No reason why India would be any different except for its excruciating power shortages. A mind numbing and growing power shortage is the reason why large-scale deployment of solar powered electricity generation could eventually happen in the sunny subcontinent. Government policy is the reason why it may not.
In January 2008, the Union Minister of New & Renewable Energy announced there would be feed-in tariffs (FITs) for solar PV projects up to a maximum capacity of 50MW. Such projects were to be supported by financial incentives of a maximum of Rs 12/kWh (28 US cents) for PV projects and Rs 10/kWh (24 US cents) for solar thermal power projects over a period of 10 years.
There was a rush of investors a la Spain 2008, filing paper to set up solar power projects and adding up to 2500 MW of capacity. That's where the Spain analogy ends. A year later to the best of my knowledge, nothing substantial has been deployed or any FIT earned.
Going into 2009, we hear from the National Solar Mission announcements that FITs would be set for various applications by the respective state regulators. So what happens to the FIT the Centre is to disburse as mentioned above? Do we get both? Either/or? What?

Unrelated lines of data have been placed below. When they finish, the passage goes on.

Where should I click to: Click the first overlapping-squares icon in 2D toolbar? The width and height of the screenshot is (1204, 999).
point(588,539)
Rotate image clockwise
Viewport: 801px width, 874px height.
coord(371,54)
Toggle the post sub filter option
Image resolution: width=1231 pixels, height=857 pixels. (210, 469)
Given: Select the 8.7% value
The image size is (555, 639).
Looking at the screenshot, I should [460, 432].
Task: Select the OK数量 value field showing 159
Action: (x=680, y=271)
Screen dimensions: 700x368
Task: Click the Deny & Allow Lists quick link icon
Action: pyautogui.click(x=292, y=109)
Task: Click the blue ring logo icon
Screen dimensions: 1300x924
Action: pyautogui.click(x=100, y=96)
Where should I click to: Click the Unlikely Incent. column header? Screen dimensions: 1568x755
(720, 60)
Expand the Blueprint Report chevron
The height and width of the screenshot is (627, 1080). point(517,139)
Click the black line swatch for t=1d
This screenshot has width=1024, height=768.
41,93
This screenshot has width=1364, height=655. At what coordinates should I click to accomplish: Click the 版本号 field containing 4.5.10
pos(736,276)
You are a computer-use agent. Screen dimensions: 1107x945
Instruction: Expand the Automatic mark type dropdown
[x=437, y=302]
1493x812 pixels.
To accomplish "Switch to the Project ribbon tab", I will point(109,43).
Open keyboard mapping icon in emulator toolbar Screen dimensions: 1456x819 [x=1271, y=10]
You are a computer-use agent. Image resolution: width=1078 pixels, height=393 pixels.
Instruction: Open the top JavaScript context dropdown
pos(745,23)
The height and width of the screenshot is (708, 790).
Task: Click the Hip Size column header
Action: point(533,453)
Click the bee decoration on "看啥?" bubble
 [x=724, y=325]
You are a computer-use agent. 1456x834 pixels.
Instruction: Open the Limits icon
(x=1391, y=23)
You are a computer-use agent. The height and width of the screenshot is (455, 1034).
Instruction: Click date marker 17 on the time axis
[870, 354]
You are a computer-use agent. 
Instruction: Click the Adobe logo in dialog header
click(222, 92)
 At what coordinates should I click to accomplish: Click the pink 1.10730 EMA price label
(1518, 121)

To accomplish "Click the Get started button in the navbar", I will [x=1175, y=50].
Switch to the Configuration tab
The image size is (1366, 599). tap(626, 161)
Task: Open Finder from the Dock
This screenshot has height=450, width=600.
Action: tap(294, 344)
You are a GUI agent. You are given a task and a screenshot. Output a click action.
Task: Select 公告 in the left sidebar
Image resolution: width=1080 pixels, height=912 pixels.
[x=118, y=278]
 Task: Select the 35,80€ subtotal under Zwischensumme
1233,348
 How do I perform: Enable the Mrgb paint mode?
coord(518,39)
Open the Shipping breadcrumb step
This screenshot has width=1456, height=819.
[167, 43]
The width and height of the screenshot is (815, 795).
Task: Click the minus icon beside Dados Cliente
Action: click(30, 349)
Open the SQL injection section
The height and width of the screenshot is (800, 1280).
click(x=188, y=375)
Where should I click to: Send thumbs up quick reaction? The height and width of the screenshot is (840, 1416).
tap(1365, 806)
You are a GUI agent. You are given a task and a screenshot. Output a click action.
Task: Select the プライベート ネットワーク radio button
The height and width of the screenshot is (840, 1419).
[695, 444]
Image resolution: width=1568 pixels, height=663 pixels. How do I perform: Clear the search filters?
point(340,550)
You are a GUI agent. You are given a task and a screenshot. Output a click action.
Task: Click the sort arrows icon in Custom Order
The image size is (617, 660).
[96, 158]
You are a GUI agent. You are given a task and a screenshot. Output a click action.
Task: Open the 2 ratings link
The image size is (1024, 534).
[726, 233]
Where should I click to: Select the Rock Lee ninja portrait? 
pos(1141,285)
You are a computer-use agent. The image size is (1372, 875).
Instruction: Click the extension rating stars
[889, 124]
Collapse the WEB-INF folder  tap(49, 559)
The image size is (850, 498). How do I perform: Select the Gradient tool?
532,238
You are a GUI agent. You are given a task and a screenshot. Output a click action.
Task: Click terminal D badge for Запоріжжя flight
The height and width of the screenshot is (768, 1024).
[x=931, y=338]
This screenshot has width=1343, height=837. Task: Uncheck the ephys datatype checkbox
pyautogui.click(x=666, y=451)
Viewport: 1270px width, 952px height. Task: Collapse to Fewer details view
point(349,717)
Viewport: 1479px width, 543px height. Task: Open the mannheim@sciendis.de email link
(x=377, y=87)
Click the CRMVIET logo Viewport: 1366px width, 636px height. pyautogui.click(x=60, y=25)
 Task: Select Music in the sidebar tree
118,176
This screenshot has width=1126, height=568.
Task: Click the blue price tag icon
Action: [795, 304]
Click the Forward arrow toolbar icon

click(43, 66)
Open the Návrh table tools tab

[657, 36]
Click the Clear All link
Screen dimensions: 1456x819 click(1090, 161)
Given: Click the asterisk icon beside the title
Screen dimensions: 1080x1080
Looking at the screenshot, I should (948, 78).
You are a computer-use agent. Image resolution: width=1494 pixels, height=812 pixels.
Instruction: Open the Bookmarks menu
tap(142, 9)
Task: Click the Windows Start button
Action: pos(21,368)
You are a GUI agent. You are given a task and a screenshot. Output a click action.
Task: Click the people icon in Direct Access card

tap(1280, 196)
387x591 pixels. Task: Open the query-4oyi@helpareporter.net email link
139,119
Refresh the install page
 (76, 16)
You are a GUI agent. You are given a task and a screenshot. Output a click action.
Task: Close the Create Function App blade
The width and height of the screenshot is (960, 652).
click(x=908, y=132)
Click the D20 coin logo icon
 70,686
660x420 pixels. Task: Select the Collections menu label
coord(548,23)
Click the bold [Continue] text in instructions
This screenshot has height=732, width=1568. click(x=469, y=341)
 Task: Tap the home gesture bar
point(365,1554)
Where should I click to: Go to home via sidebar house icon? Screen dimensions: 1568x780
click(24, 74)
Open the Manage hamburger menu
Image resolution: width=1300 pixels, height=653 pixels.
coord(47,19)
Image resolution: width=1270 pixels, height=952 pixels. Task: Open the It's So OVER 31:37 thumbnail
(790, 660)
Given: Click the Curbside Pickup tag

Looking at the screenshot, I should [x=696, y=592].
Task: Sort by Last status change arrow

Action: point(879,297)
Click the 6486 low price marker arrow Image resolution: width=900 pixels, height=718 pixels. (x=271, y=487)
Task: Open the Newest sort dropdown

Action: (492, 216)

Various states have indeed announced their FITs. A year into the Union Minister's declared FITs, the Gujarat state government announced their FITs on 6 January 2009, capped at 500MWs. A total of 3275MWs of paper was filed for this FIT benefit, to be made available until March 31 2014.
Spain's FITs policy of 2007 -- 2008 drove global PV sales through the roof. PV sales to Spain went from 600MWs in 2007 to 2511MWs in 2008. In contrast, 2500MWs of paper filed for FITs with the Indian Union government and 3275MWs worth of applications filed with Gujarat state have collectively not even registered a blip in global sales, that too in a slump year. Investors are making all the right noises but not showing the money and the government needs to ask why. The slump itself could be a good reason but I for one, would be wary putting money into a fenced PV facility in the face of conflicting FIT related announcements and streaming red tape.
This is unfortunate because if there is a large scale potential anywhere in the world, its in India for the reasons cited in this article. Having slammed them enough, let me say that the Union and State plans to disburse FITs come conjoined with a requirement for state electric utilities to either self-generate or purchase a percentage of their billable production from green sources. This potentially, is huge. Once they figure out how to actually disburse intelligently capped FITs.
So what is the investor to do? My advice is to wait until mid-2010. By that time we'll know if the National Solar Mission announcement was real or meant to play to the gallery in the Copenhagen meeting on climate change slated for the end of 2009. The Indian government is pretty open about its intent to ask Western countries to pay for India's foray into renewable energy if they want India to carbon down.
If the National Solar Mission announcement is aimed at Copenhagen and not the market then that poises a problem for the investor. So, best to wait. Should however, the investor be hell bent to do something now, cozy up with one of the better managed states like Gujarat, Andhra Pradesh or Tamil Nadu, do your paper work and have them patch you into their state electricity utility. After that, smooze.